[Sheepdog] [PATCH v2 1/3] sheep: introduce SD_STATUS_HALT

Fri Oct 14 11:38:17 CEST 2011

At Fri, 14 Oct 2011 14:49:55 +0800,
Liu Yuan wrote:
> 
> On 10/14/2011 03:26 AM, Rymer, Rodney R wrote:
> > We have been experimenting with sheepdog, and have been impressed by what we have seen so far.  However, we have been taking advantage of this "bug" (running while desired number of copies cannot be maintained), and see it as a critical feature.  Could this at least become a user configuration option at the cluster level during the cluster format?  We have the following situation:
> >
> 
> Yes, it is better to have it as an option. I agree. Kazum, how about you?

Looks good to me.

> 
> > + good nodes, - failed nodes, 2 zones (Z1,Z2) each with two nodes, copies=2
> > Design requirements - system must be able to completely function off of only zone1, or zone2 (in a failure situation), they are redundant data centers, so to speak, but help performance when all is up.
> >
> >     0       1      2     3
> > Z1 +       -      -     +
> > Z1 +       -      -     +
> > Z2 +  -->   + -->   - -->  #
> > Z2 +       +      -     #<-- permanently down.
> > these nodes have the latest data in zone 2
> > at stage 3, we will have a cluster recovered without the data tracked at stage 1.
> >
> > For the case you describe, we would do one of two things:
> > 1 - Restore our data from backups we maintain
> 
> For local image or dedicated backup node, we have discussed it 
> previously. We somewhat came into an agreement that
> 
> 1 ) we would use read-aread to implement local image *after* write-back 
> is implemented. This will improve availability on node basis.
> 2) dedicated nodes for back-up the whole cluster would be very costly 
> and bring trouble when the data grows into a considerably large scale. 
> But it is okay for small cluster as kazum said. and he mentioned he 
> would accept a patch for it.
> 
> > 2 - Accept loss of data and revert to last good data in other zone
> 
> So for this method, I am not sure if we can restore *safely* into the 
> previous epoch if the incremental data are permanently unrecoverable. 
> kazum, would you please elaborate it a bit?

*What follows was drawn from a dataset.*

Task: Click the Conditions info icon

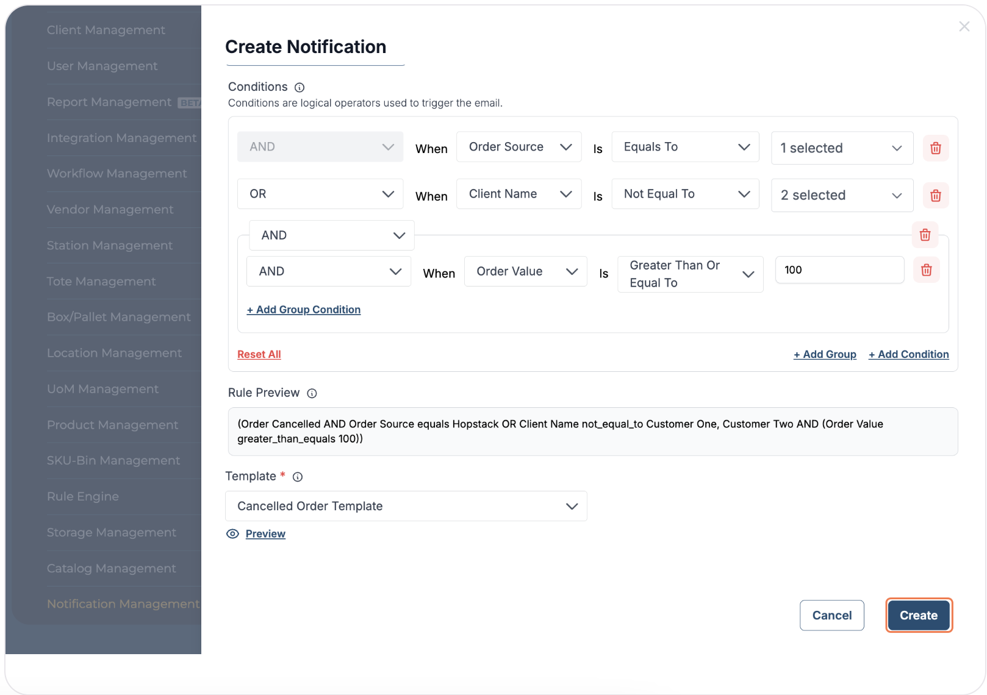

Sheepdog flushes all the outstanding I/Os before incrementing epoch,
so the previous epoch data is something like a global snapshot of the
entire Sheepdog cluster; I think it is safe to revert to the previous
epoch.

> 
> > Our decision would be based on local factors, such as how long we operated off of one data center, lost productivity time versus time to restore data and bring system back up.
> >
> > For us, in situations like this, it would be very helpful to have the collie cluster info command actually show the date/time of the creation of each epoch, instead of showing the same date/time for all epochs.  It would be helpful to know this to determine the amount of elapsed time between each epoch which would relate to the amount of data change in our production environment.  This could prove helpful in determining when reversion to previous epoch versus restore of backup would be least costly in our environment.
> >
> > For us, a more likely scenario is as follows:
> >
> >     0       1      2
> > Z1 +       -      +
> > Z1 +       -      +
> > Z2 +  -->   + -->   +
> > Z2 +       +      +
> >
> > Epoch 0, everything working normally.
> > Epoch 1, Zone 1 goes down for a short period of time for maintenance, or an unexpected disaster.  Data continuity OK, customers continue to work with minimal downtime, as some vms are restarted.
> > Epoch 2, zone 2 is brought back into system, data is replicated and redundancy is restored, customers don't know or care, because situation happened in the background and did not keep them from working.
> >
> > Another feature that would be extremely helpful in our environment would be to be able to have a number of copies specified per zone.  So, in our case, we have two zones, data center 1 and data center 2.  They are both connected via fiber, and for all practical purposes are one location when we don't have a data center down for upgrades or failures.  However, we would like to be able to have several copies per zone.  For example, we could have three copies per zone, like a RAID6 per location.  That way, if Z1 (data center 1) is down for maintenance (or crashes unexpectedly, or fiber cut, etc), and we had a host failure, or several host failures (or drives) up to the number of copies per zone minus one in zone 2 (data center 2), we would still be able to operate, like a degraded RAID6 until zone 2 (data center 2) was able to achieve the correct number of copies for that zone, at which point we would have inner zone redundancy again.  When Z1 (data center 1) is brought back
  u
>  p,
> >    it could then be synched with Zone 2 and we would eventually have redundancy at the zone level (data center level) restored.
> >
> > Another issue we have encountered is related to cleanup of unused objects.  It appears that currently, many orphaned objects are left in previous epochs.  For us this is a huge waste of space we cannot afford, because we are trying to use SSDs which have limited space, and will wear out quicker replicating data that was possibly already on the disk in an older epoch after node recovery.
> >
> > We would be glad to work with you in any way possible to help with testing any of these changes in our environment.  We are eager to implement this into our production environment as soon as the features and stability are ready.
> >
> 
> Good idea. I am totally fond of this feature, it makes sheepdog more 
> symmetrically attractive. IIUC, we need to implement 'sub sheepdog 
> cluster' concept.
> 
> zone                 0                     1
>                          +                     +
>                           |                      |
> subzone     ------------         -----------
>                     |     |     |          |     |     |
>                    +    +   +        +    +   +
>                    0'   1'    2'        '0    '1   '2
> 
> I can not simply guess how hard it is to implement. I'll look at this 
> concept after Kazum refactor the membership code, probably after 0.3.0 
> release.
> Kazum, any comment for this idea?

I don't yet fully understand the idea.  When we want to have 2 copies
in zone 0 and 1 copy in zone1, how to specify it with subzone?

Thanks,

Kazutaka